Collected data entries:
------------------------------------------------------------
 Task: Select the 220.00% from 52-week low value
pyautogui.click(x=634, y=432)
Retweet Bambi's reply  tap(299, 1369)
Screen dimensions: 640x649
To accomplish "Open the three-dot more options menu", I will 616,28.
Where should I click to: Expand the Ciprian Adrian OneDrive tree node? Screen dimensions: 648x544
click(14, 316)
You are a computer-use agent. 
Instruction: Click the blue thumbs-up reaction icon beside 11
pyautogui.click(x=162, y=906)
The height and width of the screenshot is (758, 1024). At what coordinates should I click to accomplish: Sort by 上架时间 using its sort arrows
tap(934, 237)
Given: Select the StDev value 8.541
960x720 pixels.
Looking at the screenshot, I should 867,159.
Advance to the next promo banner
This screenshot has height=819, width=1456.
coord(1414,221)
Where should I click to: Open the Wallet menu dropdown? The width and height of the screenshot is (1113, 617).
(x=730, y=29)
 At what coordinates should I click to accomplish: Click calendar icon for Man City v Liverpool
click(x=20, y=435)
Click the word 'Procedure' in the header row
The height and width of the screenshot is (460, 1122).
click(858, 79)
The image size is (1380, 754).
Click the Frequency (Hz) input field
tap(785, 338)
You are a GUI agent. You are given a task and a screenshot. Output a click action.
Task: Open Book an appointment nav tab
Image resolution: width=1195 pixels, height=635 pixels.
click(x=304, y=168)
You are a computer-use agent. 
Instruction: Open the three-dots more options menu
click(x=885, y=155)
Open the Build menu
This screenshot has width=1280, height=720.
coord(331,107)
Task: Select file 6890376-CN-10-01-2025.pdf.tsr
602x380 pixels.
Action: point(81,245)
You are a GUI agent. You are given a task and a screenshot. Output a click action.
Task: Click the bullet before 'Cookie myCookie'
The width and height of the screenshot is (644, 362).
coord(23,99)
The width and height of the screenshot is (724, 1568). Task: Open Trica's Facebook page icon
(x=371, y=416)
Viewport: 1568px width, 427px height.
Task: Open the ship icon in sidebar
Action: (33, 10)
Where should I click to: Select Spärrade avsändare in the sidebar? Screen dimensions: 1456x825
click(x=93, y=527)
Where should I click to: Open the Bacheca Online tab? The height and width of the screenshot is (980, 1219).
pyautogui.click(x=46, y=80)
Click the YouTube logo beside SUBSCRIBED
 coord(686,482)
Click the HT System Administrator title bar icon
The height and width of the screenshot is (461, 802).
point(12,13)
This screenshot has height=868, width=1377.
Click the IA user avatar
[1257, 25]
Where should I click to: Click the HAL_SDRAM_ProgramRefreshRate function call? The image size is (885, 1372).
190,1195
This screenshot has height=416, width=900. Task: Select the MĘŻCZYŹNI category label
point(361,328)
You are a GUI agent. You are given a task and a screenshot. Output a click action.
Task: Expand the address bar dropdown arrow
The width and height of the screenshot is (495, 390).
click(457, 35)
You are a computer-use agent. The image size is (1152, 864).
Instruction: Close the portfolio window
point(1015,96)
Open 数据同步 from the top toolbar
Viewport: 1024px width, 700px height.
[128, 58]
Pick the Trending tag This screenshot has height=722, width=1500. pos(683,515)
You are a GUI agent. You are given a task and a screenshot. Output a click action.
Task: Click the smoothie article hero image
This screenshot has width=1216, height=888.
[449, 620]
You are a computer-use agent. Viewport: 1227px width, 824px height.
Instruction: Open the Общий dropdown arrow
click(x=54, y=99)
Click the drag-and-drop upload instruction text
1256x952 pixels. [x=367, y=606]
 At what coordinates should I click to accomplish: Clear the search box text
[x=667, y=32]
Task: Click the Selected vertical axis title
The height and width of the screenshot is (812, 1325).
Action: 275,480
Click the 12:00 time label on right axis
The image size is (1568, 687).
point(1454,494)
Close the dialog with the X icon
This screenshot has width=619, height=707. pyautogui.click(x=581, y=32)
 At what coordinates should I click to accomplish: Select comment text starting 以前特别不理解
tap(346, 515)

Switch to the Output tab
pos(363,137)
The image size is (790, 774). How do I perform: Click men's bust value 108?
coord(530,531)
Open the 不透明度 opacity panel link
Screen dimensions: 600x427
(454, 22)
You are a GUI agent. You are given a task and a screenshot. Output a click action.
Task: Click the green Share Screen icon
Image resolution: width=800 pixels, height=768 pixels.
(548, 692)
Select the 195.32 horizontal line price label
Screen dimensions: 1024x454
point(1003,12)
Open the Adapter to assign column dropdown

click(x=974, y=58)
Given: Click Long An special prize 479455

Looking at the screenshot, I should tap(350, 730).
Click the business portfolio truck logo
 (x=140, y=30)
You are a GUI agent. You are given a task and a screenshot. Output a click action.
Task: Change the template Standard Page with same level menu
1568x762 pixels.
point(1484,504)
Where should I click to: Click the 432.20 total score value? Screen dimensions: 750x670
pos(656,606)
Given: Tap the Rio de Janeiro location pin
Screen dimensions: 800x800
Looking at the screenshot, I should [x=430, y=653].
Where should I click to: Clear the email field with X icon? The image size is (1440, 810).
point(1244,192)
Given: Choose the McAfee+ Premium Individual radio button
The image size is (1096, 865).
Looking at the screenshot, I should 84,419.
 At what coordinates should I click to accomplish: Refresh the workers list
------------------------------------------------------------
Assignment:
Please retype the entries above in full, exactly as they stand.

Finished task:
 Task: Select the 220.00% from 52-week low value
pyautogui.click(x=634, y=432)
Retweet Bambi's reply  tap(299, 1369)
Screen dimensions: 640x649
To accomplish "Open the three-dot more options menu", I will 616,28.
Where should I click to: Expand the Ciprian Adrian OneDrive tree node? Screen dimensions: 648x544
click(14, 316)
You are a computer-use agent. 
Instruction: Click the blue thumbs-up reaction icon beside 11
pyautogui.click(x=162, y=906)
The height and width of the screenshot is (758, 1024). At what coordinates should I click to accomplish: Sort by 上架时间 using its sort arrows
tap(934, 237)
Given: Select the StDev value 8.541
960x720 pixels.
Looking at the screenshot, I should 867,159.
Advance to the next promo banner
This screenshot has height=819, width=1456.
coord(1414,221)
Where should I click to: Open the Wallet menu dropdown? The width and height of the screenshot is (1113, 617).
(x=730, y=29)
 At what coordinates should I click to accomplish: Click calendar icon for Man City v Liverpool
click(x=20, y=435)
Click the word 'Procedure' in the header row
The height and width of the screenshot is (460, 1122).
click(858, 79)
The image size is (1380, 754).
Click the Frequency (Hz) input field
tap(785, 338)
You are a GUI agent. You are given a task and a screenshot. Output a click action.
Task: Open Book an appointment nav tab
Image resolution: width=1195 pixels, height=635 pixels.
click(x=304, y=168)
You are a computer-use agent. 
Instruction: Open the three-dots more options menu
click(x=885, y=155)
Open the Build menu
This screenshot has width=1280, height=720.
coord(331,107)
Task: Select file 6890376-CN-10-01-2025.pdf.tsr
602x380 pixels.
Action: point(81,245)
You are a GUI agent. You are given a task and a screenshot. Output a click action.
Task: Click the bullet before 'Cookie myCookie'
The width and height of the screenshot is (644, 362).
coord(23,99)
The width and height of the screenshot is (724, 1568). Task: Open Trica's Facebook page icon
(x=371, y=416)
Viewport: 1568px width, 427px height.
Task: Open the ship icon in sidebar
Action: (33, 10)
Where should I click to: Select Spärrade avsändare in the sidebar? Screen dimensions: 1456x825
click(x=93, y=527)
Where should I click to: Open the Bacheca Online tab? The height and width of the screenshot is (980, 1219).
pyautogui.click(x=46, y=80)
Click the YouTube logo beside SUBSCRIBED
 coord(686,482)
Click the HT System Administrator title bar icon
The height and width of the screenshot is (461, 802).
point(12,13)
This screenshot has height=868, width=1377.
Click the IA user avatar
[1257, 25]
Where should I click to: Click the HAL_SDRAM_ProgramRefreshRate function call? The image size is (885, 1372).
190,1195
This screenshot has height=416, width=900. Task: Select the MĘŻCZYŹNI category label
point(361,328)
You are a GUI agent. You are given a task and a screenshot. Output a click action.
Task: Expand the address bar dropdown arrow
The width and height of the screenshot is (495, 390).
click(457, 35)
You are a computer-use agent. The image size is (1152, 864).
Instruction: Close the portfolio window
point(1015,96)
Open 数据同步 from the top toolbar
Viewport: 1024px width, 700px height.
[128, 58]
Pick the Trending tag This screenshot has height=722, width=1500. pos(683,515)
You are a GUI agent. You are given a task and a screenshot. Output a click action.
Task: Click the smoothie article hero image
This screenshot has width=1216, height=888.
[449, 620]
You are a computer-use agent. Viewport: 1227px width, 824px height.
Instruction: Open the Общий dropdown arrow
click(x=54, y=99)
Click the drag-and-drop upload instruction text
1256x952 pixels. [x=367, y=606]
 At what coordinates should I click to accomplish: Clear the search box text
[x=667, y=32]
Task: Click the Selected vertical axis title
The height and width of the screenshot is (812, 1325).
Action: 275,480
Click the 12:00 time label on right axis
The image size is (1568, 687).
point(1454,494)
Close the dialog with the X icon
This screenshot has width=619, height=707. pyautogui.click(x=581, y=32)
 At what coordinates should I click to accomplish: Select comment text starting 以前特别不理解
tap(346, 515)

Switch to the Output tab
pos(363,137)
The image size is (790, 774). How do I perform: Click men's bust value 108?
coord(530,531)
Open the 不透明度 opacity panel link
Screen dimensions: 600x427
(454, 22)
You are a GUI agent. You are given a task and a screenshot. Output a click action.
Task: Click the green Share Screen icon
Image resolution: width=800 pixels, height=768 pixels.
(548, 692)
Select the 195.32 horizontal line price label
Screen dimensions: 1024x454
point(1003,12)
Open the Adapter to assign column dropdown

click(x=974, y=58)
Given: Click Long An special prize 479455

Looking at the screenshot, I should tap(350, 730).
Click the business portfolio truck logo
 (x=140, y=30)
You are a GUI agent. You are given a task and a screenshot. Output a click action.
Task: Change the template Standard Page with same level menu
1568x762 pixels.
point(1484,504)
Where should I click to: Click the 432.20 total score value? Screen dimensions: 750x670
pos(656,606)
Given: Tap the Rio de Janeiro location pin
Screen dimensions: 800x800
Looking at the screenshot, I should [x=430, y=653].
Where should I click to: Clear the email field with X icon? The image size is (1440, 810).
point(1244,192)
Given: Choose the McAfee+ Premium Individual radio button
The image size is (1096, 865).
Looking at the screenshot, I should 84,419.
 At what coordinates should I click to accomplish: Refresh the workers list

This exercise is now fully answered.